Dentre os direitos e garantias fundamentais, a Constituição Federal de 1988 se proíbe as penas cruéis (art. 5º , XLVII , e , CF/88), e garante ao cidadão-preso o respeito à integridade física e moral (art. 5º , XLIX , CF/88). A realidade atual comprova que dominação burguesa tornou-se incompatível com a existência dos direitos e garantias fundamentais, com os direitos humanos, trabalhistas e previdenciários. Essa é mais uma tarefa histórica, democrática que a burguesia foi incapaz de assegurar ao conjunto da sociedade e que cabe a classe trabalhadora lutar por conquista-la, assim como o fim da concentração imobiliária, o analfabetismo funcional, a desigualdade regional, como parte da luta pela revolução social.

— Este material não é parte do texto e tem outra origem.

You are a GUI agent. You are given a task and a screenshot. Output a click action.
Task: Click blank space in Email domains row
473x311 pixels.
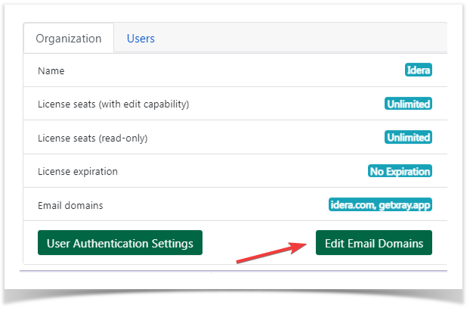click(215, 205)
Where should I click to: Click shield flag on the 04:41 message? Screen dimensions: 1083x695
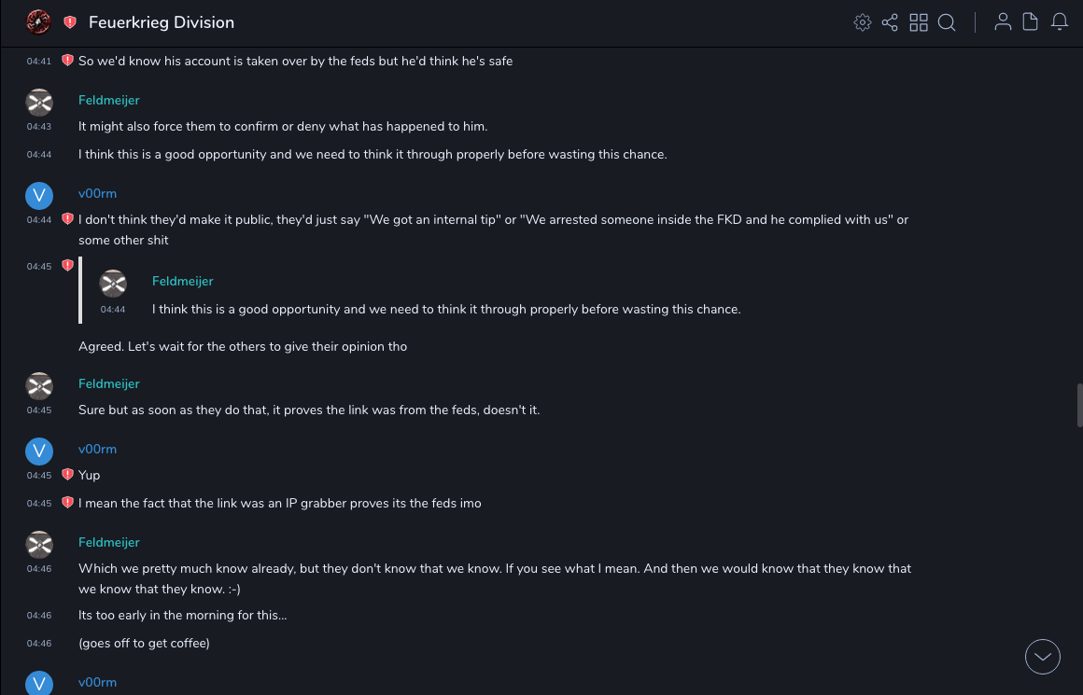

Desta forma, é dever de todos que se reivindique defensor dos direitos da classe operária expor toda campanha de mentira em torno do auxílio-reclusão, pois tem como fundamento a eliminação de mais um direito da classe trabalhadora sob um discurso mentiroso, sem qualquer ligação com a realidade, como é comum aos discursos fascistas.